O resultado é 1917, ou uma das experiências cinematográficas mais sensacionais dos últimos anos. Todos os aspectos dessa reconstrução são tratados em detalhes, todas as cenas têm impacto no visualizador e cada quadro tem algo a dizer. O estilo de gravação escolhido por Mendes lembra a técnica de Iñárritu vista em Birdman ou Revenant, ou seja, a simulação de um plano de sequência contínua para a duração de todo o filme. Mendes vai ainda mais longe, tanto que a câmera nunca se destaca do chão e nunca move o fogo dos protagonistas, mesmo em cenas em que o campo se estende. A perspectiva parece quase o ponto de vista de um documentário, mas o dinamismo e a perfeição das cenas dão um incrível senso de identificação ao filme; como se estivéssemos todos naquelas trincheiras imundas e claustrofóbicas, cercadas de miséria e morte.

A fotografia de Roger Deakins (vencedor do Oscar de Blade Runner 2049) é fria e sombria no ponto certo, mas ele também consegue encontrar espaço para momentos de calor e humanidade: breves parênteses íntimos entre os horrores indizíveis da guerra.

O setor de som é outro aspecto em que o filme se destaca, seja rifles, biplanos ou espaços em branco de artilharia, o som da guerra é ensurdecedor e onipresente, não dá trégua aos soldados ou ao espectador. Todos os policiais que aparecem na tela são interpretados por excelentes atores britânicos, ótimas atuações de Colin Firth, Mark Strong e Benedict Cumberbatch, só para citar alguns. Não menos importante, os protagonistas, que conseguem transmitir a sensação de terror e pura insignificância de dois soldados jogados no inferno da frente. Algumas cenas mantêm um nível de tensão que parece um filme de terror, outras o interrompem com piadas entre soldados que se mostram pelo que são: simples meninos assustados.

Infelizmente, apesar do tumulto visual e sonoro, o filme tem um problema bastante visível: o roteiro é bastante fraco e definitivamente supérfluo. O que remonta a uma questão maior que muitos entenderam: A América ainda não entendeu a Primeira Guerra Mundial. Isso não diminui o incrível trabalho realizado para reconstruir os ambientes, as roupas e tudo o que gira em torno de 1917, mas a necessidade de inserir uma missão heróica para os protagonistas quase deixa um gosto ruim na boca. Esse é um impulso compreensível, porque os filmes precisam de um enredo e porque realmente não é fácil lidar com a falta de sentido da guerra de trincheiras.

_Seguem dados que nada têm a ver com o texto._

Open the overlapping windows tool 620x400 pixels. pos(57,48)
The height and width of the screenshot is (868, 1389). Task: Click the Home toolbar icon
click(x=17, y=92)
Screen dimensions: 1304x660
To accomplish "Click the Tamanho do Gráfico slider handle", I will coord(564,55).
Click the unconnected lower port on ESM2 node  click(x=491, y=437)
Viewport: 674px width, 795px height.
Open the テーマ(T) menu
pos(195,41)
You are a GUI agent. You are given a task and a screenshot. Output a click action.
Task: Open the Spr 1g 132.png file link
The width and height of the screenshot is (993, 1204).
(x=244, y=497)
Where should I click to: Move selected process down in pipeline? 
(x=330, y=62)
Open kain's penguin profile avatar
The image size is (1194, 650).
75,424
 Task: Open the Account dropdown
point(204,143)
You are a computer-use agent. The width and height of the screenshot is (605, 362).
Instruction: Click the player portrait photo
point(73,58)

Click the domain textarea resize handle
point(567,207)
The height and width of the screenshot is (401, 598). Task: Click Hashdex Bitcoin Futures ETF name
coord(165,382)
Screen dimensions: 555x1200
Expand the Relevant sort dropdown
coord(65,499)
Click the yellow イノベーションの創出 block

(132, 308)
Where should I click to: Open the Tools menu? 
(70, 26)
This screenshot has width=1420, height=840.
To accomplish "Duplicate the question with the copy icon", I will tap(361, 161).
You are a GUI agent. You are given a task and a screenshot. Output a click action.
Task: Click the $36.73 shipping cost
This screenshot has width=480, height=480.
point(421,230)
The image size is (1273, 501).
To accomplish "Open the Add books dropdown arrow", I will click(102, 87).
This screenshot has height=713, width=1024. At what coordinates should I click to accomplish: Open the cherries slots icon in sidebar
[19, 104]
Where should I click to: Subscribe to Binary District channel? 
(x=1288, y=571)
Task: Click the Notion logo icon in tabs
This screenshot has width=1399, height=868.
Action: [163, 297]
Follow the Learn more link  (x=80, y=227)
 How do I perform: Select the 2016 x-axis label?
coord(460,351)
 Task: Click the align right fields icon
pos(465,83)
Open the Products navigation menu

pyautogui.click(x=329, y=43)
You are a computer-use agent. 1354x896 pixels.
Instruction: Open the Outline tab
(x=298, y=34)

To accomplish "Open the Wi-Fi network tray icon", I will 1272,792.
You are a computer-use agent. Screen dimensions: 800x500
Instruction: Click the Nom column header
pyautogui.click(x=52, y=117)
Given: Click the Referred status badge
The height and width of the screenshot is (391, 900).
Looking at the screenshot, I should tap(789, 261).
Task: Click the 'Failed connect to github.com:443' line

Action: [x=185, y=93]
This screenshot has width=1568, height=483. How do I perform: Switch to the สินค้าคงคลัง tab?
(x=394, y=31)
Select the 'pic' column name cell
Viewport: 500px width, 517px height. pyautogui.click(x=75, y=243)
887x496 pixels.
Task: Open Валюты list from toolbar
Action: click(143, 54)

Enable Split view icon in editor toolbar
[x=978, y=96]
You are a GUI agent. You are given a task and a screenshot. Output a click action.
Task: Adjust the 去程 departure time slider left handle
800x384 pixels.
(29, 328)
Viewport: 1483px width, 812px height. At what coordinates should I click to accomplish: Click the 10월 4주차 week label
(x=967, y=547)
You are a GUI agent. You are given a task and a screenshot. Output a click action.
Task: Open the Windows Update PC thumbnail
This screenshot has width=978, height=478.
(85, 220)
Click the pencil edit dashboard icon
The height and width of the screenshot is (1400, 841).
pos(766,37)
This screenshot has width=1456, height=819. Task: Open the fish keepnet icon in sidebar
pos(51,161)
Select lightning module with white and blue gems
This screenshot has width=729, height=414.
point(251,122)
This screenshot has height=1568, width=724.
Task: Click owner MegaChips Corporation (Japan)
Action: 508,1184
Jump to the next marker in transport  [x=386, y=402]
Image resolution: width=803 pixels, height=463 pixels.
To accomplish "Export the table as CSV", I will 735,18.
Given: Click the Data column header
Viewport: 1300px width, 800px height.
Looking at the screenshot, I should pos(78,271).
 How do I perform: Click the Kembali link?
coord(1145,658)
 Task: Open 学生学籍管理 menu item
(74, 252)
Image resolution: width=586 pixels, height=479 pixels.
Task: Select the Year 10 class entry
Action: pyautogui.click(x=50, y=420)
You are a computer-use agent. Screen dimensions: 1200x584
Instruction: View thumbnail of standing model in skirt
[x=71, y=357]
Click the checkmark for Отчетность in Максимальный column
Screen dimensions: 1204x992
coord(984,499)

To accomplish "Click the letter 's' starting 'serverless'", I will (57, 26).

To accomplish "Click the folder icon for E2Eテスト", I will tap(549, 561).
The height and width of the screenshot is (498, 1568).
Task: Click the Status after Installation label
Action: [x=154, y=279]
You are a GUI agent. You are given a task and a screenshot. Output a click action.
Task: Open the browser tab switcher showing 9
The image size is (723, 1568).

Mas não se pode deixar de pensar no poder das imagens de "Eles não envelhecerão", o documentário restaurado de Peter Jackson que mostra cenas da vida cotidiana dos soldados britânicos. Sem heroísmo, apenas seres humanos que preparam chá às cinco horas à espera de serem enviados para morrer crivados de tiros. Ou até, absurdamente, para a ironia amarga de "Blackadder sai" sitcom inglês com Rowan Atkinson e Hugh Laurie, praticamente desconhecido fora do Reino Unido.

O que está faltando em 1917 é a percepção sombria de quanto tudo isso não fazia sentido, de como todo o conflito foi um ciclo contínuo de jovens abatidos por metralhadoras e varridos pela artilharia, pelos dois lados.